You're where the Wild Things are...

An in-character blog set in the universe of EVE Online. These are the private diary entries of Lady Ekaterina Mariya deSilvestris, a minor Amarrian Noble and Capsuleer. Other existing characters within EVE will be referred to throughout, though any opinions and views expressed are those of this character. These entries may touch on or directly address mature themes such as violence, sexuality, race and ethnicity, and mental health. As noted, any views are those of the character.

Before we begin, I feel it important to say a few words on the subject of mental health. Ekaterina, or Ekat as many call her, is something of a troubled soul. This aspect of her character is a personal choice I have made, for very personal reasons. Although EVE is a game in which the players can immerse themselves to a greater or lesser degree as they wish, mental health is a very real issue for many people. Those two simple words cover a myriad different issues and concerns that affect people directly or indirectly every day all, over the world.

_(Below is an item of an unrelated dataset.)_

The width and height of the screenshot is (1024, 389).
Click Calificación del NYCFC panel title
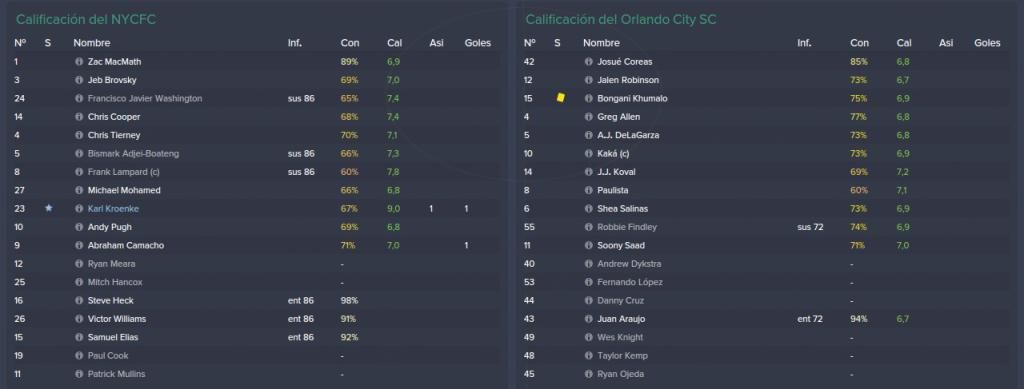[86, 20]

If you find yourself affected by any issues touched upon in these posts, or if you face your own troubles, please know that there are people out there you can turn to; doctors, friends, family - there is ALWAYS someone. If you are an EVE player, then Broadcast 4 Reps chat is available, staffed by wonderfully kind and good-hearted volunteers. If you know of someone who has mental health issues, then please just let them know you are there. It doesn't have to be anything big, just a smile, a cup of tea, a quick phone call about last night's game - just a little thing to show they aren't forgotten.

You Never Fly Alone.
31-12-YC120

Aldrith must have had the report by now, but he has not spoken to me about anything.  Not yet.

I needed some time somewhere quiet, so I went along to that tea-house where I had met Edward.  I suppose something in me wanted him to be there, but he did not seem to be.  It was so quiet and peaceful, standing there looking out over the landscape (I so rarely get to go planetside it is always so beautiful, no matter the environment).  I could not help singing to myself, just a little song from my childhood.  I still remember when Father sang that song to me, it was always his favourite.  It is strange to think I share my name with the girl, but the difference, is I am the one away at war.  I just wish I had someone to write love letters to.

He must have been sitting there the whole time before he said anything.  At least it was a compliment, even if he does not speak a word of my mother tongue.  He was his usual suave, nonchalant  self.

He was even quite relaxed when he told me he has sided with our enemies.

I did not believe him at first, not completely.  I am still not sure if I do now.  I hope it is not true, that it is just some strange twisted Caldari humour, but I fear it is not.  I know he hates the Cartel, almost as much as I do, but to do this?

I tried, one last time.  I should not have, but I could not help it.  He is not interested though.  That is alright, I do not blame him.  Who would be?  It could not be now anyway.

He can no longer be more than a friend.  I hope he does not become an enemy.